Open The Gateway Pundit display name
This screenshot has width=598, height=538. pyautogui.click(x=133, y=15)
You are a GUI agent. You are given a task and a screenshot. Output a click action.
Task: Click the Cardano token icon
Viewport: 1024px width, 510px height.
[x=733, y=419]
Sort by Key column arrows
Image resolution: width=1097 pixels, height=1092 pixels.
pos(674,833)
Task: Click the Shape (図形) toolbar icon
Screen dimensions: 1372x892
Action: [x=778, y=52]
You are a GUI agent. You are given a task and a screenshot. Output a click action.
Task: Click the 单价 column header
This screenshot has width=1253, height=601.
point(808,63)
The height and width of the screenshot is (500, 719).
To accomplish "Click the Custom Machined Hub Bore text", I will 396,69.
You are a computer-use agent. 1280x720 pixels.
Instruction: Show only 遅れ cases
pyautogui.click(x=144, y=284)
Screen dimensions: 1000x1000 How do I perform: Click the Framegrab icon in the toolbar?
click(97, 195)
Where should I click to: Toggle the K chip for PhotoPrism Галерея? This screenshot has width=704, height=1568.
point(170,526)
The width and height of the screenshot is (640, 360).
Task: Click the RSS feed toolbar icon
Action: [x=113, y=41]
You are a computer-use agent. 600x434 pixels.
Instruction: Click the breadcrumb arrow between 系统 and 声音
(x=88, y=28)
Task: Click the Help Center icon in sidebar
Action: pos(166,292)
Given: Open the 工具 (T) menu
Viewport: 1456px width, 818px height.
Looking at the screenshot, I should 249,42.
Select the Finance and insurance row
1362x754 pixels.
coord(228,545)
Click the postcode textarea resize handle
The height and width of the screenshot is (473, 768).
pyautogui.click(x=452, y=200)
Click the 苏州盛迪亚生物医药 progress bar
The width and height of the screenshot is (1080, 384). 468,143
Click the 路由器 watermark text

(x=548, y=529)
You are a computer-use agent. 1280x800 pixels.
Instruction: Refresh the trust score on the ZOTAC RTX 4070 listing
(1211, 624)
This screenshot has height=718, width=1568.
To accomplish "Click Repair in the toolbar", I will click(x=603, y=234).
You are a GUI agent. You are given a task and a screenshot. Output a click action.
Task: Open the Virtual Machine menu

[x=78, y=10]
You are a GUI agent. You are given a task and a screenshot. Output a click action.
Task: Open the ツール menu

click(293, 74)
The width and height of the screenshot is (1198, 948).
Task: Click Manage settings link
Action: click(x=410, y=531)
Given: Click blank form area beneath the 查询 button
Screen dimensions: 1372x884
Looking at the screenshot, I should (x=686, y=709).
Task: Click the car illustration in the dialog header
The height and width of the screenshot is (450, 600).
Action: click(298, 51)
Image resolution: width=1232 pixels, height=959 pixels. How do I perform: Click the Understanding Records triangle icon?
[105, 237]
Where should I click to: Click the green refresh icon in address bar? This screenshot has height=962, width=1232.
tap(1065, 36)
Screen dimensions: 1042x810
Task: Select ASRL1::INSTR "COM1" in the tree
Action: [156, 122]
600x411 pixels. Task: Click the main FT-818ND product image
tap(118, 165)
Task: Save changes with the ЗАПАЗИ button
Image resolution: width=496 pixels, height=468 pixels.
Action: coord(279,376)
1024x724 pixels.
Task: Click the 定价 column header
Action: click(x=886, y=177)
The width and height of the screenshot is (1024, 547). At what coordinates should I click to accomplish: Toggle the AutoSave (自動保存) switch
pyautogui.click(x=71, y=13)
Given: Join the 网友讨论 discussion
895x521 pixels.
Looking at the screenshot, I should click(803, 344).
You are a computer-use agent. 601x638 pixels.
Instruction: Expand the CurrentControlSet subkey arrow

****************************************

(ACTIVITY):
The full listing must come back exactly as given.

(EXPECTED ANSWER):
Open The Gateway Pundit display name
This screenshot has width=598, height=538. pyautogui.click(x=133, y=15)
You are a GUI agent. You are given a task and a screenshot. Output a click action.
Task: Click the Cardano token icon
Viewport: 1024px width, 510px height.
[x=733, y=419]
Sort by Key column arrows
Image resolution: width=1097 pixels, height=1092 pixels.
pos(674,833)
Task: Click the Shape (図形) toolbar icon
Screen dimensions: 1372x892
Action: [x=778, y=52]
You are a GUI agent. You are given a task and a screenshot. Output a click action.
Task: Click the 单价 column header
This screenshot has width=1253, height=601.
point(808,63)
The height and width of the screenshot is (500, 719).
To accomplish "Click the Custom Machined Hub Bore text", I will 396,69.
You are a computer-use agent. 1280x720 pixels.
Instruction: Show only 遅れ cases
pyautogui.click(x=144, y=284)
Screen dimensions: 1000x1000 How do I perform: Click the Framegrab icon in the toolbar?
click(97, 195)
Where should I click to: Toggle the K chip for PhotoPrism Галерея? This screenshot has width=704, height=1568.
point(170,526)
The width and height of the screenshot is (640, 360).
Task: Click the RSS feed toolbar icon
Action: [x=113, y=41]
You are a computer-use agent. 600x434 pixels.
Instruction: Click the breadcrumb arrow between 系统 and 声音
(x=88, y=28)
Task: Click the Help Center icon in sidebar
Action: pos(166,292)
Given: Open the 工具 (T) menu
Viewport: 1456px width, 818px height.
Looking at the screenshot, I should 249,42.
Select the Finance and insurance row
1362x754 pixels.
coord(228,545)
Click the postcode textarea resize handle
The height and width of the screenshot is (473, 768).
pyautogui.click(x=452, y=200)
Click the 苏州盛迪亚生物医药 progress bar
The width and height of the screenshot is (1080, 384). 468,143
Click the 路由器 watermark text

(x=548, y=529)
You are a computer-use agent. 1280x800 pixels.
Instruction: Refresh the trust score on the ZOTAC RTX 4070 listing
(1211, 624)
This screenshot has height=718, width=1568.
To accomplish "Click Repair in the toolbar", I will click(x=603, y=234).
You are a GUI agent. You are given a task and a screenshot. Output a click action.
Task: Open the Virtual Machine menu

[x=78, y=10]
You are a GUI agent. You are given a task and a screenshot. Output a click action.
Task: Open the ツール menu

click(293, 74)
The width and height of the screenshot is (1198, 948).
Task: Click Manage settings link
Action: click(x=410, y=531)
Given: Click blank form area beneath the 查询 button
Screen dimensions: 1372x884
Looking at the screenshot, I should (x=686, y=709).
Task: Click the car illustration in the dialog header
The height and width of the screenshot is (450, 600).
Action: click(298, 51)
Image resolution: width=1232 pixels, height=959 pixels. How do I perform: Click the Understanding Records triangle icon?
[105, 237]
Where should I click to: Click the green refresh icon in address bar? This screenshot has height=962, width=1232.
tap(1065, 36)
Screen dimensions: 1042x810
Task: Select ASRL1::INSTR "COM1" in the tree
Action: [156, 122]
600x411 pixels. Task: Click the main FT-818ND product image
tap(118, 165)
Task: Save changes with the ЗАПАЗИ button
Image resolution: width=496 pixels, height=468 pixels.
Action: coord(279,376)
1024x724 pixels.
Task: Click the 定价 column header
Action: click(x=886, y=177)
The width and height of the screenshot is (1024, 547). At what coordinates should I click to accomplish: Toggle the AutoSave (自動保存) switch
pyautogui.click(x=71, y=13)
Given: Join the 网友讨论 discussion
895x521 pixels.
Looking at the screenshot, I should click(803, 344).
You are a computer-use agent. 601x638 pixels.
Instruction: Expand the CurrentControlSet subkey arrow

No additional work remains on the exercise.